Tearing Down the Walls

There’s too much going on in the culture at large, both good and bad, for us to sit on our hands and pretend as if it doesn’t matter.

I originally meant to post this a few weeks ago, hence to the reference to the “recent” L’Abri conference. Apologies for any confusion.

This past weekend was the L’Abri conference in St. Louis. I had the pleasure of attending last year’s conference up in Minnesota, and it was quite refreshing and challenging to be around Christians who don’t feel threatened by popular culture, but rather, feel that a proactive interaction with it is intrinsic to the faith. (Which is quite the oppposite to what most people think is the Church’s response to the “secular” world.)

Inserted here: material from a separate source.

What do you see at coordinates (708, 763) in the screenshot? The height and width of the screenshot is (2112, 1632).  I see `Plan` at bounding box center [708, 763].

And, if this recent Christianity Today article is any indication, it’s a trend that’s even spreading through the hallowed, ivy-encrusted walls of Christian higher education.

This practice [creating programming around the insistence that Billboard charts, box office hits, and indie bands are full of meaning and ought to be taken seriously] stands in stark contrast to historic evangelical attitudes, which have attempted to solve the problem of evil with a fortress mentality. Retreat as a means of preserving holiness became the modus operandi of Christian colleges and universities in the wake of the 1925 Scopes trial, a single event that symbolized the defeat of traditional fundamentalism by a new wave of intellectual modernism. Following the Scopes verdict, which allowed public schools to include evolution in their curricula, North American higher education experienced a dramatic schism.

Some schools with origins in a Christian worldview, such as Harvard and Yale, continued embracing the direction in which science was moving and thus became “secular.” Other schools, lacking the resources to grapple with the challenge of modernism, clung desperately to their roots and built ideological walls to preserve them. In many cases, these institutions — what we know today as evangelical colleges — have remained in hiding, distinguishing themselves from their “secular” counterparts by emphasizing personal piety, evangelism, and a disdain for involvement in “the world.”

In his seminal essay, “The Mission of the Christian College at the End of the Twentieth Century,” Nicholas Wolterstorff (a former Calvin professor who now teaches at Yale) describes this phenomenon: “From the cultural heritage of the past and the cultural accomplishments of the present they carefully picked and chose, lifting out what was judged safe and placing the rest under lock and key. They sought to quarantine and inoculate their students against the cultural developments of the day.”

I’ve personally seen how much this approach has hindered Christianity and damaged people’s lives. These people have grown up in bubbles; secure little places where “the world” (whatever the heck that is) is held at arm’s length and interacted with with only the greatest of concern and disdain. Which is all fine and dandy until those people actually have to leave that bubble and enter real life, with all of its complications, ambiguities, and uncertainties, things that can’t always be answered or explained by the handy little codes and regulations with which they’ve grown up.

Unable to deal with that assault, their “pious” lives implode and they’re worse off than before. That, or they live careful, straightlaced lives that are characterized by repression and guilt. Another byproduct of this approach is the embrace of a Christian subculture that, in reality, is often nothing more than a poor, Christian-ized copy of whatever is currently cool in the secular realm.

As the article points out:

This approach, often called the entertainment model, frequently leads to the illusion that it is preferable for Christians to appropriate popular culture’s style while condemning its actual, intrinsic substance — producing believers who are “of the world, but not in it.” Craig Detweiler, a communications professor at Biola University in southern California and author of A Matrix of Meanings: Finding God in Pop Culture, witnesses the effect of this legacy in his students and calls it “a schizophrenic bind.”

“I think [they] have been trained with their mind to resist all things outside of faith and to be highly skeptical of culture,” Detweiler says. “Their brains say, don’t listen to it, don’t like it, don’t dignify it. But their feet, their ears, and their hearts betray them. What they’ve been taught and what they are experiencing are two different things. It’s their heart waging against their mind.”

Now, at Christian colleges and universities across North America, this model is imploding, and hearts and minds are being unified. Evangelicals are finding that it is difficult to separate oneself from “the world” in this era. But they are also learning a greater truth: the arguments behind the fortress mentality were flawed to begin with.

All I can say is that it’s about freakin’ time. There’s too much going on in the culture at large, both good and bad, for us to sit on our hands and pretend as if it doesn’t matter, it’s all a product of hell, it’s a stumbling block, etc.